Because Nike sponsors hundreds of athletes, significantly more than every other company, it is inevitable that some of its athletes will get popped for doping. But Capriotti’s critics contend that, had he sent a firmer message that doping was not to be tolerated at Nike — specifically by removing funding from athletes or coaches linked to performance-enhancing drugs or preventing them from competing at Nike-sponsored events — then doping would not be as big a problem as it is in the sport.
Instead, Capriotti largely ignored the issue. If an athlete, agent or coach was producing medals, Nike would support them.
Under Capriotti’s watch, Nike initially dropped Justin Gatlin when he was handed a four-year doping ban in 2006. Gatlin returned to the sport in 2010, and Nike re-signed him in 2015. He has since won seven medals between the World Championships and Olympics.
“You don’t need Justin Gatlin,” the agent says. “You just don’t need him. When Gatlin stepped on the track in Rio, everyone was booing. Why would you have him? It doesn’t make any sense. When [Nike] makes that decision to bring [convicted dopers] back, you’re not part of the solution.”
Nike has also sponsored Gatlin’s coach, Dennis Mitchell, who served a ban for testosterone during his own career, and has continued to send its top young sprinters, such as Sha’Carri Richardson and Kenny Bednarek, to train under Mitchell, even after the coach was filmed saying he could provide testosterone to an undercover reporter in 2017.
“Why pay [Mitchell]?” the coach says. “There’s not another man or woman in this fucking country that knows how to coach sprinting?

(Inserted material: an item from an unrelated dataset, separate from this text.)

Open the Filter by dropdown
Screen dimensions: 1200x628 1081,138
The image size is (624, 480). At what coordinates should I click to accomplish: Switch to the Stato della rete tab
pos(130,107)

You want a guy that’s doped? You want coach doing that, a coach who is super influential over what athletes do?”
Under Capriotti, Nike has also continued to support Italian agent Federico Rosa, who has represented a number of the sports highest-profile cheaters, including Rita Jeptoo, Jemima Sumgong, and Asbel Kiprop. Rosa’s athletes even get a special variation of the company’s pro singlets to wear in competitions. And of course, Nike continues to support Salazar throughout his appeal.

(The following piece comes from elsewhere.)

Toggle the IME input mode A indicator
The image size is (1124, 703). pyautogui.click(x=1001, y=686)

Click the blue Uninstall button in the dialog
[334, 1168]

Agent Mark Block, who was banned for the sport for 10 years in 2009, was seen in the Nike VIP hospitality suite (known as Cap’s Corner) at both the 2011 Worlds and 2012 US Olympic Trials.

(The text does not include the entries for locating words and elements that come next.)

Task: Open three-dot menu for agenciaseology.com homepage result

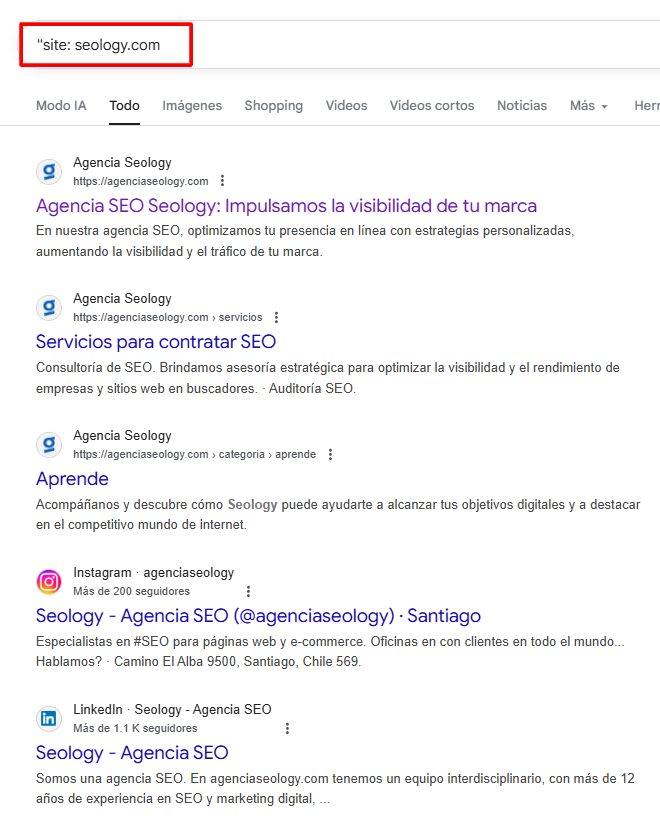Action: point(223,181)
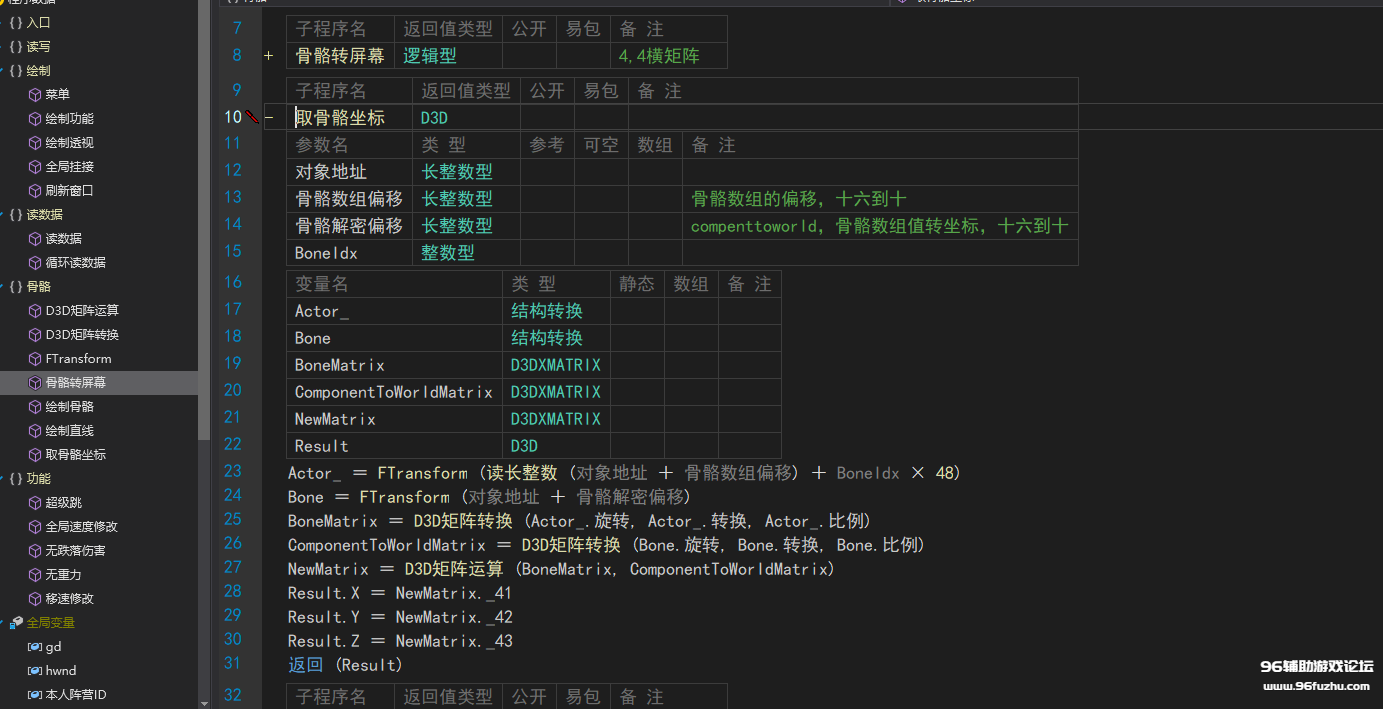Click the 全局变量 key icon

click(16, 623)
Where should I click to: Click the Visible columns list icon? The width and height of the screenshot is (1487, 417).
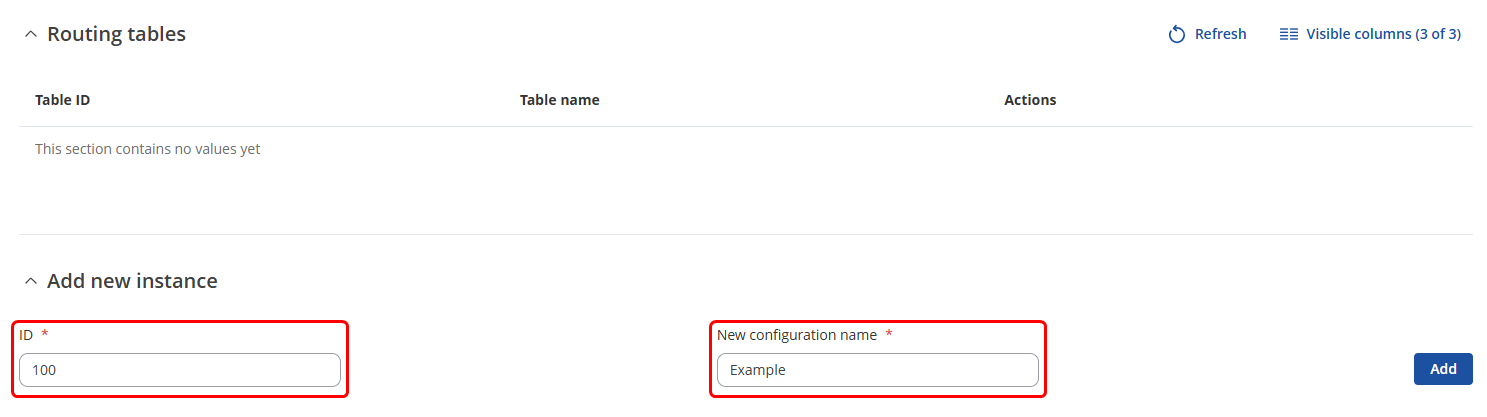pos(1288,35)
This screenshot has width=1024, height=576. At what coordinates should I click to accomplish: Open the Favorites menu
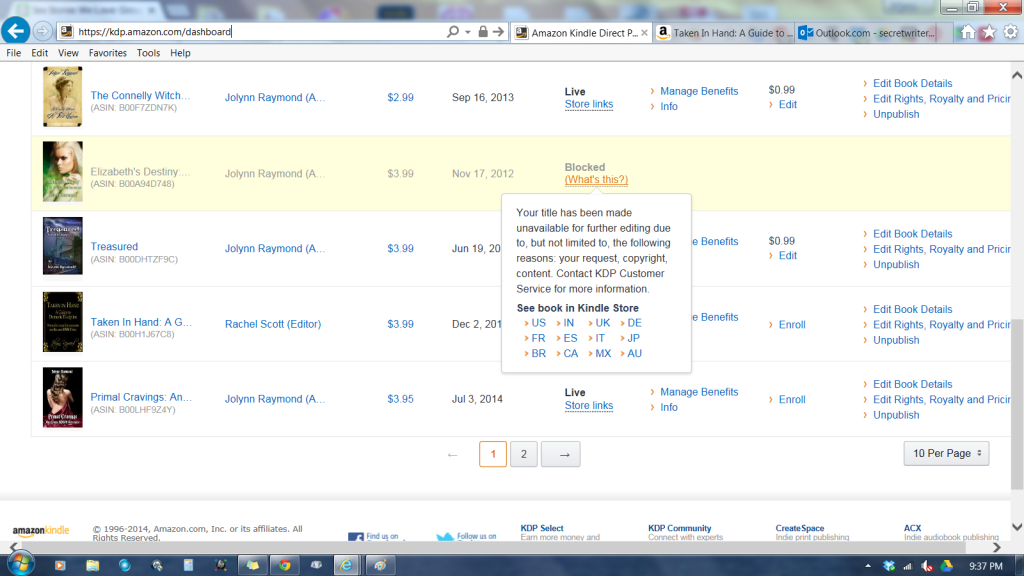(x=107, y=53)
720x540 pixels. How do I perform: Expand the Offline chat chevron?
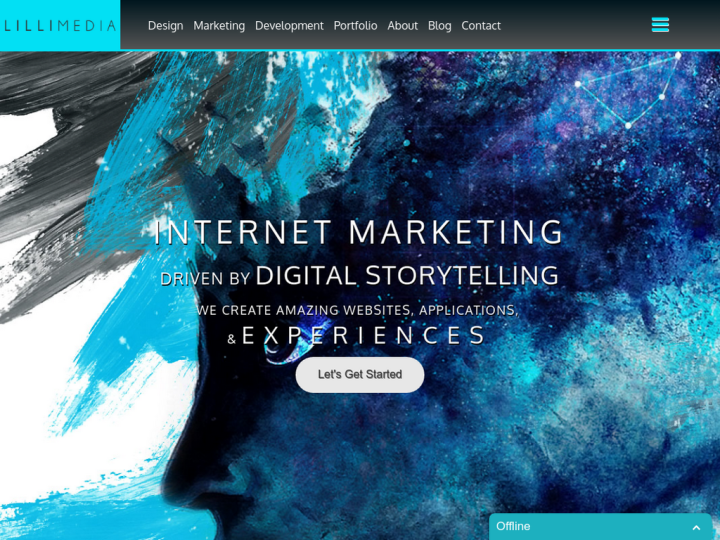coord(696,528)
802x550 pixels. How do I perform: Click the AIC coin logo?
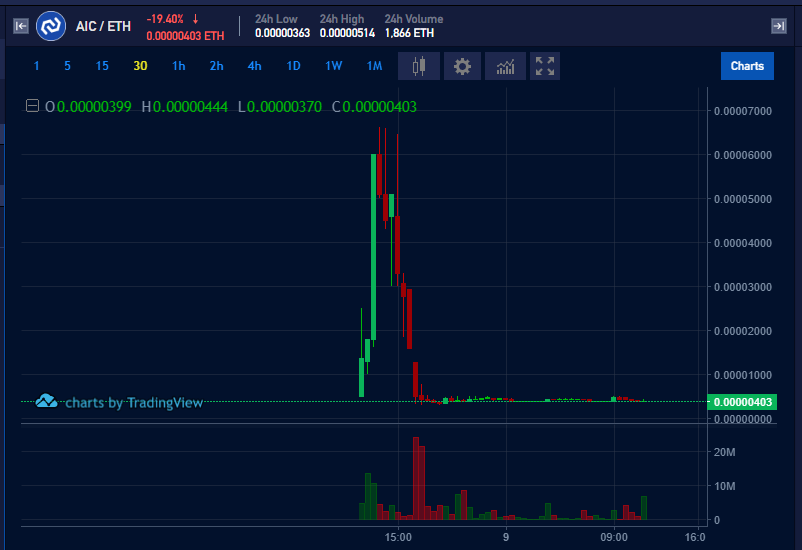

“The thing with Nike and Cap that’s always been interesting is, they’re going to win anyways,” the coach says. “He’s got the biggest budget. And if there’s clean sport, it plays to his advantage, because more people will think positively of track & field, and Nike still wins. They have the coolest product, they do the coolest marketing stuff.
“Doing things in the best interest of the sport is going to help the biggest brand in the sport. And I don’t think he ever got that. Or he didn’t want to get it because he wanted to dominate.”